Dick Louden, Strathclyde’s former senior education official and the commission’s secretary, said Mr Moncur was “a low-key chairman who let the discussion flow and the consensus emerge naturally. He adopted a light touch but focused discussion where necessary”.

He already had a track record. Henry Philip, the former head of Liberton high school in Edinburgh, where Mr Moncur once steered the parent-teacher association, recalls him as “sensible, level-headed and approachable - someone who listened to other parents but was good at exercising leadership as well”.

Mr Moncur’s career suggested an inspired chairmanship for a body whose membership was generated by the Law Society of Scotland and the Royal College of Physicians and Surgeons in Glasgow, in what was an attempt to ward off charges of partiality.

Mr Moncur seemed to have three qualifications beyond those already noted. He left school at 15 without qualifications for university, which he acquired at night school; he is an economist in trade; and he had an industrialist’s eye-view of education as BP’s head of public affairs in Scotland.

Only the last of these and the fact that he worked in the Scottish Office for 13 years might not have put him beyond suspicion in the eyes of the education community.

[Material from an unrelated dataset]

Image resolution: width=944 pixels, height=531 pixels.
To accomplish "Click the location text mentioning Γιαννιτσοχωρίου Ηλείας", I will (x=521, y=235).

But Mr Moncur started from a supportive stance. His commission would not start its work from the perspective of a system in crisis, he told the TESS in 1994: “We have agreed to take the view that here is a system which is good; what can we do to make it better?” The commission’s report echoes that sentiment and also reinforces the determination not to let resources drive the educational agenda. On the other hand, the report is firmly in line with his plea to “start regarding education as an investment for the future in the same way that businesses treat plant and equipment, and not just as something that weighs heavily on the public finances - which, of course, it does”.

There speaks the judicious mix of economist, businessman and enthusiast for learning - perspectives faithfully mirrored in the “Moncur report”.